> **TO DO**:
**1)** Do these statements agree with the mailing-list message? Answer yes or no for each and quote the words of the message that decide it.
(a) The patch changes three files.
(b) The patch builds a fresh root_table instead of reusing the one from the previous kernel.
(c) Pranjal Shrivastava's reply is dated Sunday, March 22, 2026.
**2)** Answer these questions from the mailing-list message:
(a) Whose address appears in the To field?
(b) When did Samiullah Khawaja send the original patch?
(c) Which file gets 40 added lines?
**3)** Please reproduce the stretch of the mailing-list message from "In-Reply-To: <acBIL052TH39FpNK@google.com>" through "restore the state.", unchanged.

> **EXTRACT PROVIDED**:
• • • • • • •
All of lore.kernel.org
 help / color / mirror / Atom feed
From: Samiullah Khawaja <skhawaja@google.com>
To: Pranjal Shrivastava <praan@google.com>
Cc: David Woodhouse <dwmw2@infradead.org>,
	 Lu Baolu <baolu.lu@linux.intel.com>,
	Joerg Roedel <joro@8bytes.org>, Will Deacon <will@kernel.org>,
	 Jason Gunthorpe <jgg@ziepe.ca>,
	Robin Murphy <robin.murphy@arm.com>,
	 Kevin Tian <kevin.tian@intel.com>,
	Alex Williamson <alex@shazbot.org>,
	 Shuah Khan <shuah@kernel.org>,
	iommu@lists.linux.dev, linux-kernel@vger.kernel.org,
	 kvm@vger.kernel.org, Saeed Mahameed <saeedm@nvidia.com>,
	 Adithya Jayachandran <ajayachandra@nvidia.com>,
	Parav Pandit <parav@nvidia.com>,
	 Leon Romanovsky <leonro@nvidia.com>,
	William Tu <witu@nvidia.com>,
	 Pratyush Yadav <pratyush@kernel.org>,
	Pasha Tatashin <pasha.tatashin@soleen.com>,
	 David Matlack <dmatlack@google.com>,
	Andrew Morton <akpm@linux-foundation.org>,
	 Chris Li <chrisl@kernel.org>, Vipin Sharma <vipinsh@google.com>,
	 YiFei Zhu <zhuyifei@google.com>
Subject: Re: [PATCH 07/14] iommu/vt-d: Restore IOMMU state and reclaimed domain ids
Date: Mon, 23 Mar 2026 19:33:52 +0000	[thread overview]
Message-ID: <acGNBlN1Nwe59L3_@google.com> (raw)
In-Reply-To: <acBIL052TH39FpNK@google.com>

On Sun, Mar 22, 2026 at 07:51:11PM +0000, Pranjal Shrivastava wrote:
>On Tue, Feb 03, 2026 at 10:09:41PM +0000, Samiullah Khawaja wrote:
>> During boot fetch the preserved state of IOMMU unit and if found then
>> restore the state.
>>
>> - Reuse the root_table that was preserved in the previous kernel.
>> - Reclaim the domain ids of the preserved domains for each preserved
>>   devices so these are not acquired by another domain.
>>
>> Signed-off-by: Samiullah Khawaja <skhawaja@google.com>
>> ---
>>  drivers/iommu/intel/iommu.c      | 26 +++++++++++++++------
>>  drivers/iommu/intel/iommu.h      |  7 ++++++
>>  drivers/iommu/intel/liveupdate.c | 40 ++++++++++++++++++++++++++++++++
>>  3 files changed, 66 insertions(+), 7 deletions(-)
>>
>> diff --git a/drivers/iommu/intel/iommu.c b/drivers/iommu/intel/iommu.c
>> index c95de93fb72f..8acb7f8a7627 100644
>> --- a/drivers/iommu/intel/iommu.c
>> +++ b/drivers/iommu/intel/iommu.c
>> @@ -222,12 +222,12 @@ static void clear_translation_pre_enabled(struct intel_iommu *iommu)
• • • • • • •
> **SOURCE EXCERPT**:

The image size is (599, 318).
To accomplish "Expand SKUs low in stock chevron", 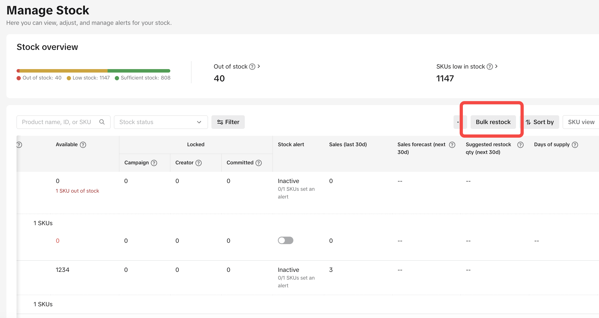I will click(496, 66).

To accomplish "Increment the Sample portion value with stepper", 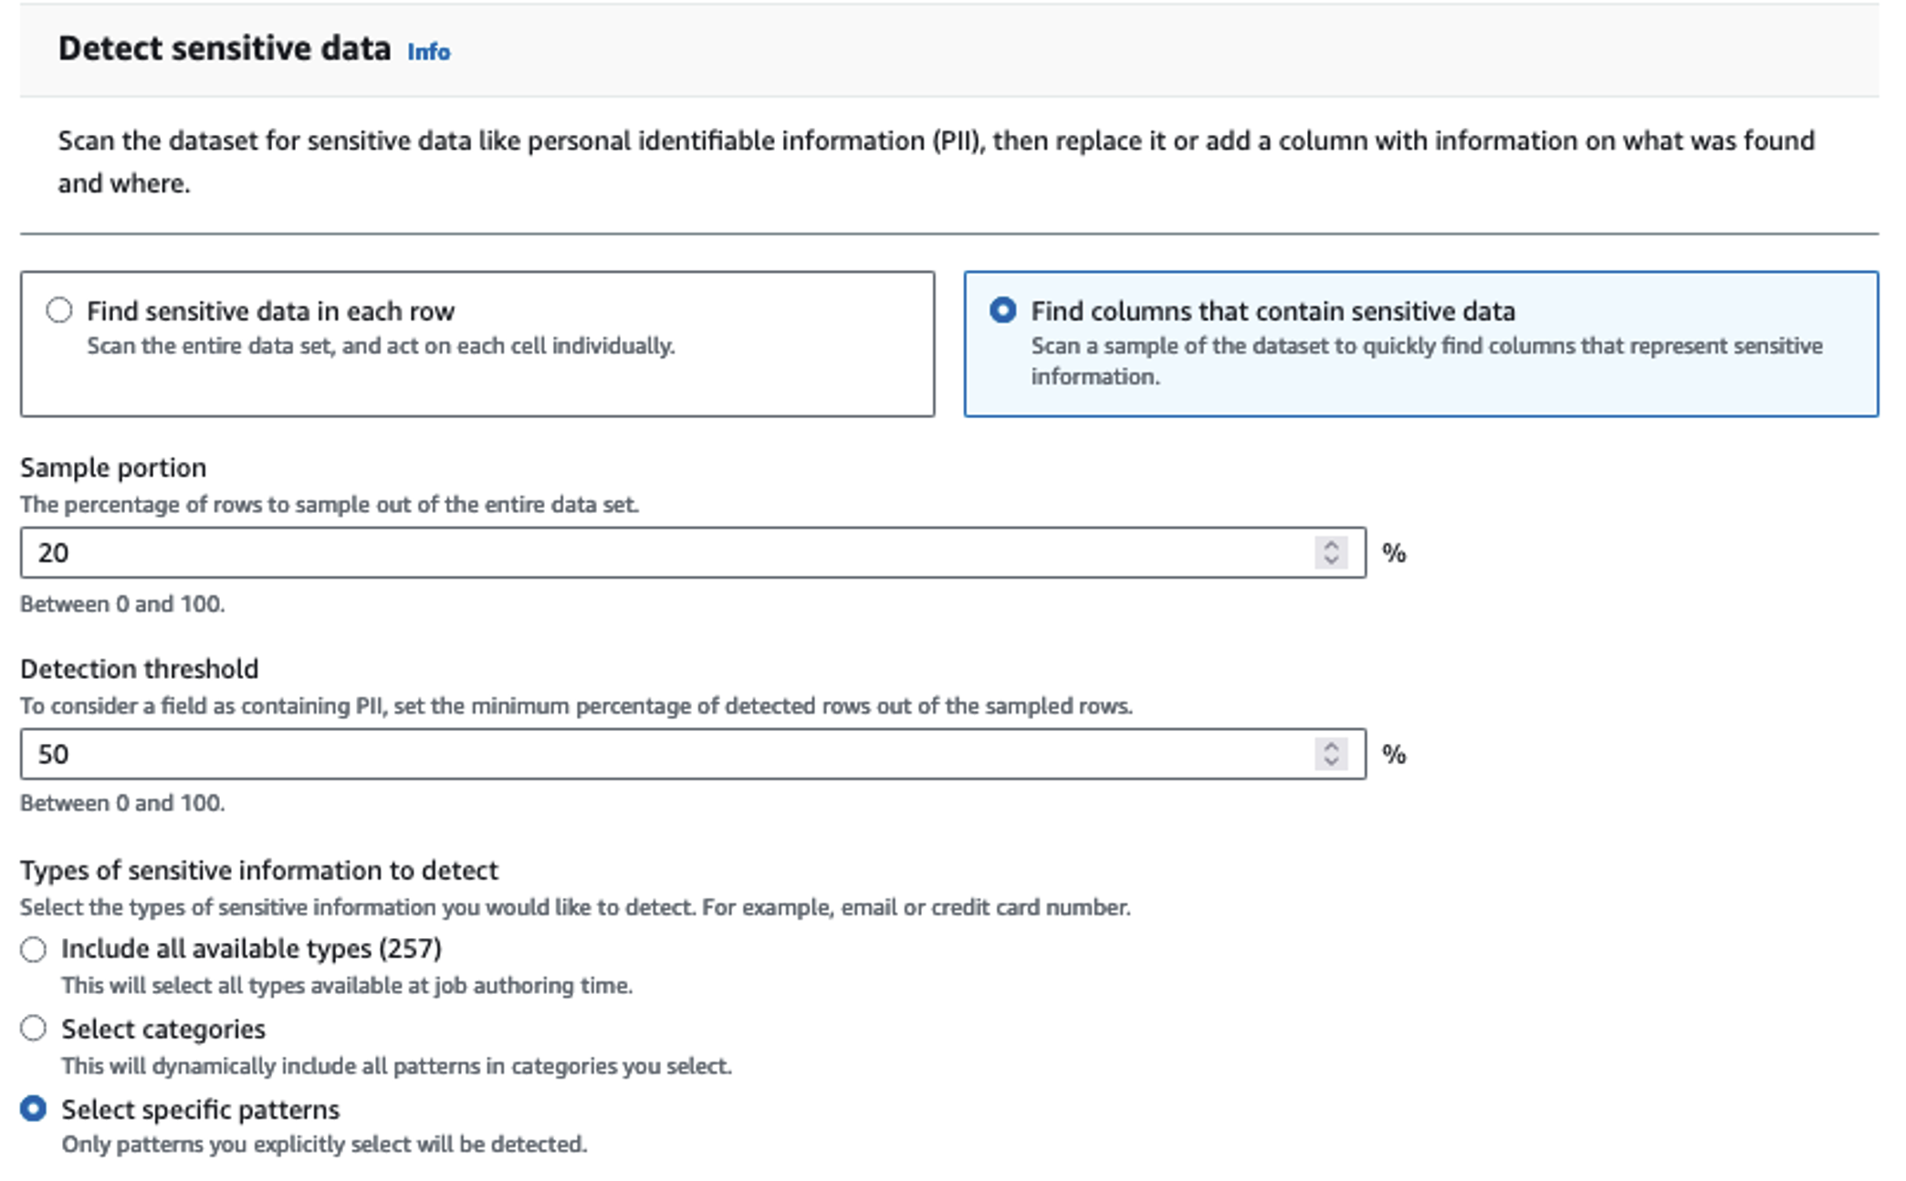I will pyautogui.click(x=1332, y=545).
• • • • • • •
> **RESULTS FOR EACH TASK**:
**1)**
(a) Yes: "3 files changed, 66 insertions(+), 7 deletions(-)"
(b) No: "Reuse the root_table that was preserved in the previous kernel."
(c) Yes: "On Sun, Mar 22, 2026 at 07:51:11PM +0000, Pranjal Shrivastava wrote:"

**2)**
(a) Pranjal Shrivastava <praan@google.com>
(b) Tue, Feb 03, 2026 at 10:09:41PM +0000
(c) drivers/iommu/intel/liveupdate.c

**3)**
In-Reply-To: <acBIL052TH39FpNK@google.com>

On Sun, Mar 22, 2026 at 07:51:11PM +0000, Pranjal Shrivastava wrote:
>On Tue, Feb 03, 2026 at 10:09:41PM +0000, Samiullah Khawaja wrote:
>> During boot fetch the preserved state of IOMMU unit and if found then
>> restore the state.